Однако, если какие-то элементы синтагматических цепочек и парадигматические конструкции значений содержат одни и те же конструкции материала, мы рассматриваем их как разные манифестации одного и того же знака и, следовательно, и то и другое вместе, в конечном счете, — как один и единый знак в его разных проявлениях. Поэтому обсуждать здесь можно только одно: за счет каких специфических образований, за счет каких дополнительных средств деятельности достигается объединение и синтез всего этого (т. е. всех многообразных проявлений, существующих в огромном множестве разных синтагматических цепочек и в достаточно большом наборе разных парадигматических организованноcтей, отличающихся друг от друга как строением, так и условиями существования) в один и единый знак, что дает нам право и возможность собирать разные конструкции значений в одно целое и затем отождествлять полученную таким образом композицию с тем, что существует в контексте синтагматических цепочек.

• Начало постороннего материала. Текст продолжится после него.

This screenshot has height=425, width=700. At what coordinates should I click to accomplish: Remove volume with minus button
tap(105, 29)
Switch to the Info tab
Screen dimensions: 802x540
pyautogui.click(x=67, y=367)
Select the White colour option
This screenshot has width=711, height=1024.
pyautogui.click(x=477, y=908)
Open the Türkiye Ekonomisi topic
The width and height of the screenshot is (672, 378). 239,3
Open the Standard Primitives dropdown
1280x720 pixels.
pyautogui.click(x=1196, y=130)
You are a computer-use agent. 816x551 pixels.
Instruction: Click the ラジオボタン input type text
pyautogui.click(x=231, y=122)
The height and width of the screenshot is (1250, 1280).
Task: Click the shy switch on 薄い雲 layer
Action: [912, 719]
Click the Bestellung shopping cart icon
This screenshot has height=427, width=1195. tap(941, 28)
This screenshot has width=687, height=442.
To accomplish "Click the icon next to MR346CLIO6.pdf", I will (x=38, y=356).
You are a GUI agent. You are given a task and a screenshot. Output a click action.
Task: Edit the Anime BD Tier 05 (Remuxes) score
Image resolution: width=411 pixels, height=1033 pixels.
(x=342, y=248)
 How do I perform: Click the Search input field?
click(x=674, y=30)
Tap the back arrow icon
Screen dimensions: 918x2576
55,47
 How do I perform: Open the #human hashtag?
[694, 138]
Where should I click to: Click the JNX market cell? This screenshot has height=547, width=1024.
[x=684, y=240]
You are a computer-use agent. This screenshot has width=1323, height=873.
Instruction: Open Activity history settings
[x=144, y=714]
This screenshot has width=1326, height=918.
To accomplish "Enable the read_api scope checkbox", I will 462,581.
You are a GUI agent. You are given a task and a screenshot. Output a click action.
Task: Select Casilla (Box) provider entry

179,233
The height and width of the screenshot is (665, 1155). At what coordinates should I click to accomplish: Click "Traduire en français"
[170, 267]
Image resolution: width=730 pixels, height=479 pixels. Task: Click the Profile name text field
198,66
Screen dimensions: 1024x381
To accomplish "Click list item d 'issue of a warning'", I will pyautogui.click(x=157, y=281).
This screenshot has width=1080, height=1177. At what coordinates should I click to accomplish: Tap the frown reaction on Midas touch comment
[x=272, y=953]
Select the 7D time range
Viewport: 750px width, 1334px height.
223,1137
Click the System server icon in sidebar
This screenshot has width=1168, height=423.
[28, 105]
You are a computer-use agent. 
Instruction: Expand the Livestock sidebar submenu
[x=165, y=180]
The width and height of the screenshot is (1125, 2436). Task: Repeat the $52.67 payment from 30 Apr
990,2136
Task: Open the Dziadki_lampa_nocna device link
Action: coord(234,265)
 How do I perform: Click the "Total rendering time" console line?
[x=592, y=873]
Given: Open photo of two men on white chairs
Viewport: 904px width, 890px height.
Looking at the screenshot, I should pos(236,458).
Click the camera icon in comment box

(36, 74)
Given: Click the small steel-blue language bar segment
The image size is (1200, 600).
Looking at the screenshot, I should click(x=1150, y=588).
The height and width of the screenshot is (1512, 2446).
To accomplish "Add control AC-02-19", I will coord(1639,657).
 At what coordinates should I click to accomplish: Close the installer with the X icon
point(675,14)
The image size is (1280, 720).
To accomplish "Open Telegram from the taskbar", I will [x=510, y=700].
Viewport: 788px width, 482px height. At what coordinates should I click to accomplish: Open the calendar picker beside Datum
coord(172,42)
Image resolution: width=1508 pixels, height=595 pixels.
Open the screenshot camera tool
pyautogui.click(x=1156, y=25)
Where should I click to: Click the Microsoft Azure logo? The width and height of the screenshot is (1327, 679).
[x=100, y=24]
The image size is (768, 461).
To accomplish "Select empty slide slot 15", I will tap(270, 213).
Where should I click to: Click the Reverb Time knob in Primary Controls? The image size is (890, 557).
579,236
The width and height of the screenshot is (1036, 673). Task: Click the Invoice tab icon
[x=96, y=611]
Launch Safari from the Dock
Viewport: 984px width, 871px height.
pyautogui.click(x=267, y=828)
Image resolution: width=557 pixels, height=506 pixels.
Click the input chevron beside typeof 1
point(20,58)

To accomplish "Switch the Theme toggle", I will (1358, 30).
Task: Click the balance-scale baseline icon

Этим средством является знание, обязательно сопровождающее всякую практическую, инженерную и собственно научную (теоретическую) деятельность человека. В соответствии со своими исконными функциями оно осуществляет обобщение и объединяет множество разрозненных и разных индивидуализированных явлений, событий и объектов в один предмет, в одну целостность (ср. [1971 g]). В нашем случае можно сказать, что это знание создает знак в единстве его синтагматических и парадигматических проявлений (например, слово), делает его единым и всегда одним и тем же предметом, независимо от разнообразия форм существования его в синтагматических цепочках и в парадигматических организованностях значений. Условно, исключая все различия этих знаний и создаваемых ими предметов, мы будем называть их «знаниями знаков».
2. «Знание знака» собирает другие формы существования знака — синтагматические и парадигматические — в целостность, объединяет и организует их (см. [1971 d, g; 1972а]). Но это объединение ни в коем случае нельзя понимать механически; оно осуществляется за счет того, что «знание знака» создает свою особую действительность — знак как идеальный объект, действительность, не сводимую к синтагматическим цепочкам и парадигматическим конструкциям значений и вместе с тем снимающую их и представляющую в виде единого объекта.
Одновременно само знание выступает в виде особой, третьей формы существования знака. Эта форма существования знака является ничуть не менее объективной, чем две другие, и функционирует в деятельности наряду с синтагматическими цепочками и парадигматическими конструкциями значений. В этом плане «знание знака» является лишь одной из многих и частной формой существования самого знака. Но так как в своей действительности «знание знака» снимает другие формы существования знака — синтагматические и парадигматические, мы можем сказать, что оно является основной и всеобщей формой его существования. Именно «знания знаков» (а далее также и «знания о знаках» (ср. [Москаева, 1965, с. 140–142]) составляют основную и решающую часть систем языка, именно «знания знаков» выступают как проекты и принципы, определяющие существование знаков в инженерной деятельности языковедов и в духовной жизни всех говорящих людей, именно в знаниях свертывается и существует значительная часть речеязыковой способности людей. Поэтому неудивительно, что именно «знания знаков», а не сами по себе конструкции значений, составляют основную и решающую часть всех парадигматических систем, конституирующих семиотическую (в том числе и речевую) деятельность.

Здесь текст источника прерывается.